Retype every entry precisely and keep each line whole.

* [RECORDS TO PROCESS]

***

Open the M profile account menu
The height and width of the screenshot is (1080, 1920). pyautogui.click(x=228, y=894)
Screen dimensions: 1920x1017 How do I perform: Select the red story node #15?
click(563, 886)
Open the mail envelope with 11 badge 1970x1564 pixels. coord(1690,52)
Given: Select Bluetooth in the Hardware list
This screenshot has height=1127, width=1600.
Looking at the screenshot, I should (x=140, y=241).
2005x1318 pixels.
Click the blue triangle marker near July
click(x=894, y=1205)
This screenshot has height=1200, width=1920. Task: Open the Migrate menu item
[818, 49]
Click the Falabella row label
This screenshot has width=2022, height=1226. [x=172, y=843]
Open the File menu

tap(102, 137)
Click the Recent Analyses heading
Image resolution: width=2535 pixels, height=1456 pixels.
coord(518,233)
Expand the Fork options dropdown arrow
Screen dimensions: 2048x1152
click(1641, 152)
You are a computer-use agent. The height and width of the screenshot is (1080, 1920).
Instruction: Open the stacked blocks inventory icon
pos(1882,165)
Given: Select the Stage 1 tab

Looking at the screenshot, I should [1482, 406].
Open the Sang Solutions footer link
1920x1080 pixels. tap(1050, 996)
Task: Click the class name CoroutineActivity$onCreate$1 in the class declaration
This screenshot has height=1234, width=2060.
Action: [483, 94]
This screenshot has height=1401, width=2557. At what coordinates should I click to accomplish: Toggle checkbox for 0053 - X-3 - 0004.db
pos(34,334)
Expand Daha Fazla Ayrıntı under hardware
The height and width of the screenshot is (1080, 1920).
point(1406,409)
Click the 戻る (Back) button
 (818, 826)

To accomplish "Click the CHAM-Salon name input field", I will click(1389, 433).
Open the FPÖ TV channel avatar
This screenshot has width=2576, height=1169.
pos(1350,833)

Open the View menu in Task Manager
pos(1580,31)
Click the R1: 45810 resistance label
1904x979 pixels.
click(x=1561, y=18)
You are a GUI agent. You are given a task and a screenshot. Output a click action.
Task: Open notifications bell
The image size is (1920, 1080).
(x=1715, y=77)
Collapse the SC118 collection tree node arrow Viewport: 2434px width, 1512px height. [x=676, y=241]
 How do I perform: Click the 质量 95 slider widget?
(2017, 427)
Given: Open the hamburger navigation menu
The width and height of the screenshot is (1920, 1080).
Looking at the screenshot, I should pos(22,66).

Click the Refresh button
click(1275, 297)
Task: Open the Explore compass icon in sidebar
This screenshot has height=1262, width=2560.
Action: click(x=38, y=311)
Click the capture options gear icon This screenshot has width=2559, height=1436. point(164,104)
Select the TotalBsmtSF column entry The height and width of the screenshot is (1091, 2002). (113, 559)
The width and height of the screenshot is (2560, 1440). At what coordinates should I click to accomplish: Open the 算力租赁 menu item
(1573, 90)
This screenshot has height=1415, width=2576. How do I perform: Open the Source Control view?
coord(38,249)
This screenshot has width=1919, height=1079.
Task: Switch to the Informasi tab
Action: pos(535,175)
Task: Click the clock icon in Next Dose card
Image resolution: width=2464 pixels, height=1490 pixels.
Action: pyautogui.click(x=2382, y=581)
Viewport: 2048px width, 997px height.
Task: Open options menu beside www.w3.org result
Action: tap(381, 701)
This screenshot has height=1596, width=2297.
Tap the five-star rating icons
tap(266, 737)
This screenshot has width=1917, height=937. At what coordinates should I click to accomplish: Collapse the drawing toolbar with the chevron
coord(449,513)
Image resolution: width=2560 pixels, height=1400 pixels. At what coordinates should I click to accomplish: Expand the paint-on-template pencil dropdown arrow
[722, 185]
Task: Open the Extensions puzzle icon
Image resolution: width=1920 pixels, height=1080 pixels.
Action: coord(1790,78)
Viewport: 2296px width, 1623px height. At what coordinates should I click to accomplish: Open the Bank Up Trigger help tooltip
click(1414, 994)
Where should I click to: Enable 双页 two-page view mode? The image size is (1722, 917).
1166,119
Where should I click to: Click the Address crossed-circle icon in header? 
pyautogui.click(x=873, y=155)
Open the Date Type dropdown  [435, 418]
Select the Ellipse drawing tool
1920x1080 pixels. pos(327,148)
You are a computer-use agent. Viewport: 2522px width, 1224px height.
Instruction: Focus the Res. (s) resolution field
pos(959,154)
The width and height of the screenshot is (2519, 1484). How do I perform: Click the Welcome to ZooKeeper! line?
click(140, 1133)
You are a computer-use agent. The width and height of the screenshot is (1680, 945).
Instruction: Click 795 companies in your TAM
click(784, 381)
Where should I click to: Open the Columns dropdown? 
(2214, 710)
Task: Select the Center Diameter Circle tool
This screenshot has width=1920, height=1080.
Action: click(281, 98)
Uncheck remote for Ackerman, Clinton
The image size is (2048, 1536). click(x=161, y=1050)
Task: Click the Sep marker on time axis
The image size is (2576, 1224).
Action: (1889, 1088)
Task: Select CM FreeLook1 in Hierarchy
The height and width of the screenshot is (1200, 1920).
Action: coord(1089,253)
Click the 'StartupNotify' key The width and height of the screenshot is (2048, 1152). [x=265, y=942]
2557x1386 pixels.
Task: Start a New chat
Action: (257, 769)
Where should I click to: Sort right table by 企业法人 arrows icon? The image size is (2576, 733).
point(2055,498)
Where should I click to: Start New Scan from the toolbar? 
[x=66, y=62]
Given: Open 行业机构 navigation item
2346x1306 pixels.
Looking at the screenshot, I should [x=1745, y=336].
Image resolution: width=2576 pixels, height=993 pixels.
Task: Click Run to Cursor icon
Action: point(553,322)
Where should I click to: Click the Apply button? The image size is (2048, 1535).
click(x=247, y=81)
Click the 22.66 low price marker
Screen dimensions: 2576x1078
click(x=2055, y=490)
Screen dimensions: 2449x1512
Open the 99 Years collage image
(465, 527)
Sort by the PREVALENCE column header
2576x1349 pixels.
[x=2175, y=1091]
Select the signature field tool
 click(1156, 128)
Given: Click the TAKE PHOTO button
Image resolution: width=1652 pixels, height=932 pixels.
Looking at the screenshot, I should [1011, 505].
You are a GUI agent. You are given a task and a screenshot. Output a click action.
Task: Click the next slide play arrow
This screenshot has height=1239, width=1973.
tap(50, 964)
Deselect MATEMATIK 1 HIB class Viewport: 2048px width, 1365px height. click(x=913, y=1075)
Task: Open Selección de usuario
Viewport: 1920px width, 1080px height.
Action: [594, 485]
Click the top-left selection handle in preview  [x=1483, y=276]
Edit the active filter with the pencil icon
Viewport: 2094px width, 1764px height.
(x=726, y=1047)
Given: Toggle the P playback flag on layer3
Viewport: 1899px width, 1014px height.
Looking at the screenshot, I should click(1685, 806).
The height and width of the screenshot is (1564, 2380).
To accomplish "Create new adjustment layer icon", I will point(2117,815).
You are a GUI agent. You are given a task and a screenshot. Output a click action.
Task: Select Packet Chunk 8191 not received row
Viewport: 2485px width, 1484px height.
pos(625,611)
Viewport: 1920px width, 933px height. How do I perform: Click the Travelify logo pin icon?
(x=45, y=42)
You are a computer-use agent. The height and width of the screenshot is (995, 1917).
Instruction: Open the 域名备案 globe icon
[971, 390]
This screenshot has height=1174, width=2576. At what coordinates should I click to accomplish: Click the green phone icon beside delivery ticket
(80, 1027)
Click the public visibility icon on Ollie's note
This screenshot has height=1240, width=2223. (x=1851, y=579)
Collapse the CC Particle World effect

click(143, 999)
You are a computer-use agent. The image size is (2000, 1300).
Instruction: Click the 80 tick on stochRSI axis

***

* [OUTPUT OF THE TASK]
Open the M profile account menu
The height and width of the screenshot is (1080, 1920). pyautogui.click(x=228, y=894)
Screen dimensions: 1920x1017 How do I perform: Select the red story node #15?
click(563, 886)
Open the mail envelope with 11 badge 1970x1564 pixels. coord(1690,52)
Given: Select Bluetooth in the Hardware list
This screenshot has height=1127, width=1600.
Looking at the screenshot, I should (x=140, y=241).
2005x1318 pixels.
Click the blue triangle marker near July
click(x=894, y=1205)
This screenshot has height=1200, width=1920. Task: Open the Migrate menu item
[818, 49]
Click the Falabella row label
This screenshot has width=2022, height=1226. [x=172, y=843]
Open the File menu

tap(102, 137)
Click the Recent Analyses heading
Image resolution: width=2535 pixels, height=1456 pixels.
coord(518,233)
Expand the Fork options dropdown arrow
Screen dimensions: 2048x1152
click(1641, 152)
You are a computer-use agent. The height and width of the screenshot is (1080, 1920).
Instruction: Open the stacked blocks inventory icon
pos(1882,165)
Given: Select the Stage 1 tab

Looking at the screenshot, I should [1482, 406].
Open the Sang Solutions footer link
1920x1080 pixels. tap(1050, 996)
Task: Click the class name CoroutineActivity$onCreate$1 in the class declaration
This screenshot has height=1234, width=2060.
Action: [483, 94]
This screenshot has height=1401, width=2557. At what coordinates should I click to accomplish: Toggle checkbox for 0053 - X-3 - 0004.db
pos(34,334)
Expand Daha Fazla Ayrıntı under hardware
The height and width of the screenshot is (1080, 1920).
point(1406,409)
Click the 戻る (Back) button
 (818, 826)

To accomplish "Click the CHAM-Salon name input field", I will click(1389, 433).
Open the FPÖ TV channel avatar
This screenshot has width=2576, height=1169.
pos(1350,833)

Open the View menu in Task Manager
pos(1580,31)
Click the R1: 45810 resistance label
1904x979 pixels.
click(x=1561, y=18)
You are a GUI agent. You are given a task and a screenshot. Output a click action.
Task: Open notifications bell
The image size is (1920, 1080).
(x=1715, y=77)
Collapse the SC118 collection tree node arrow Viewport: 2434px width, 1512px height. [x=676, y=241]
 How do I perform: Click the 质量 95 slider widget?
(2017, 427)
Given: Open the hamburger navigation menu
The width and height of the screenshot is (1920, 1080).
Looking at the screenshot, I should pos(22,66).

Click the Refresh button
click(1275, 297)
Task: Open the Explore compass icon in sidebar
This screenshot has height=1262, width=2560.
Action: click(x=38, y=311)
Click the capture options gear icon This screenshot has width=2559, height=1436. point(164,104)
Select the TotalBsmtSF column entry The height and width of the screenshot is (1091, 2002). (113, 559)
The width and height of the screenshot is (2560, 1440). At what coordinates should I click to accomplish: Open the 算力租赁 menu item
(1573, 90)
This screenshot has height=1415, width=2576. How do I perform: Open the Source Control view?
coord(38,249)
This screenshot has width=1919, height=1079.
Task: Switch to the Informasi tab
Action: pos(535,175)
Task: Click the clock icon in Next Dose card
Image resolution: width=2464 pixels, height=1490 pixels.
Action: pyautogui.click(x=2382, y=581)
Viewport: 2048px width, 997px height.
Task: Open options menu beside www.w3.org result
Action: tap(381, 701)
This screenshot has height=1596, width=2297.
Tap the five-star rating icons
tap(266, 737)
This screenshot has width=1917, height=937. At what coordinates should I click to accomplish: Collapse the drawing toolbar with the chevron
coord(449,513)
Image resolution: width=2560 pixels, height=1400 pixels. At what coordinates should I click to accomplish: Expand the paint-on-template pencil dropdown arrow
[722, 185]
Task: Open the Extensions puzzle icon
Image resolution: width=1920 pixels, height=1080 pixels.
Action: coord(1790,78)
Viewport: 2296px width, 1623px height. At what coordinates should I click to accomplish: Open the Bank Up Trigger help tooltip
click(1414, 994)
Where should I click to: Enable 双页 two-page view mode? The image size is (1722, 917).
1166,119
Where should I click to: Click the Address crossed-circle icon in header? 
pyautogui.click(x=873, y=155)
Open the Date Type dropdown  [435, 418]
Select the Ellipse drawing tool
1920x1080 pixels. pos(327,148)
You are a computer-use agent. Viewport: 2522px width, 1224px height.
Instruction: Focus the Res. (s) resolution field
pos(959,154)
The width and height of the screenshot is (2519, 1484). How do I perform: Click the Welcome to ZooKeeper! line?
click(140, 1133)
You are a computer-use agent. The width and height of the screenshot is (1680, 945).
Instruction: Click 795 companies in your TAM
click(784, 381)
Where should I click to: Open the Columns dropdown? 
(2214, 710)
Task: Select the Center Diameter Circle tool
This screenshot has width=1920, height=1080.
Action: click(281, 98)
Uncheck remote for Ackerman, Clinton
The image size is (2048, 1536). click(x=161, y=1050)
Task: Click the Sep marker on time axis
The image size is (2576, 1224).
Action: (1889, 1088)
Task: Select CM FreeLook1 in Hierarchy
The height and width of the screenshot is (1200, 1920).
Action: coord(1089,253)
Click the 'StartupNotify' key The width and height of the screenshot is (2048, 1152). [x=265, y=942]
2557x1386 pixels.
Task: Start a New chat
Action: (257, 769)
Where should I click to: Sort right table by 企业法人 arrows icon? The image size is (2576, 733).
point(2055,498)
Where should I click to: Start New Scan from the toolbar? 
[x=66, y=62]
Given: Open 行业机构 navigation item
2346x1306 pixels.
Looking at the screenshot, I should [x=1745, y=336].
Image resolution: width=2576 pixels, height=993 pixels.
Task: Click Run to Cursor icon
Action: point(553,322)
Where should I click to: Click the Apply button? The image size is (2048, 1535).
click(x=247, y=81)
Click the 22.66 low price marker
Screen dimensions: 2576x1078
click(x=2055, y=490)
Screen dimensions: 2449x1512
Open the 99 Years collage image
(465, 527)
Sort by the PREVALENCE column header
2576x1349 pixels.
[x=2175, y=1091]
Select the signature field tool
 click(1156, 128)
Given: Click the TAKE PHOTO button
Image resolution: width=1652 pixels, height=932 pixels.
Looking at the screenshot, I should [1011, 505].
You are a GUI agent. You are given a task and a screenshot. Output a click action.
Task: Click the next slide play arrow
This screenshot has height=1239, width=1973.
tap(50, 964)
Deselect MATEMATIK 1 HIB class Viewport: 2048px width, 1365px height. click(x=913, y=1075)
Task: Open Selección de usuario
Viewport: 1920px width, 1080px height.
Action: [594, 485]
Click the top-left selection handle in preview  [x=1483, y=276]
Edit the active filter with the pencil icon
Viewport: 2094px width, 1764px height.
(x=726, y=1047)
Given: Toggle the P playback flag on layer3
Viewport: 1899px width, 1014px height.
Looking at the screenshot, I should click(1685, 806).
The height and width of the screenshot is (1564, 2380).
To accomplish "Create new adjustment layer icon", I will point(2117,815).
You are a GUI agent. You are given a task and a screenshot. Output a click action.
Task: Select Packet Chunk 8191 not received row
Viewport: 2485px width, 1484px height.
pos(625,611)
Viewport: 1920px width, 933px height. How do I perform: Click the Travelify logo pin icon?
(x=45, y=42)
You are a computer-use agent. The height and width of the screenshot is (995, 1917).
Instruction: Open the 域名备案 globe icon
[971, 390]
This screenshot has height=1174, width=2576. At what coordinates should I click to accomplish: Click the green phone icon beside delivery ticket
(80, 1027)
Click the public visibility icon on Ollie's note
This screenshot has height=1240, width=2223. (x=1851, y=579)
Collapse the CC Particle World effect

click(143, 999)
You are a computer-use agent. The image size is (2000, 1300).
Instruction: Click the 80 tick on stochRSI axis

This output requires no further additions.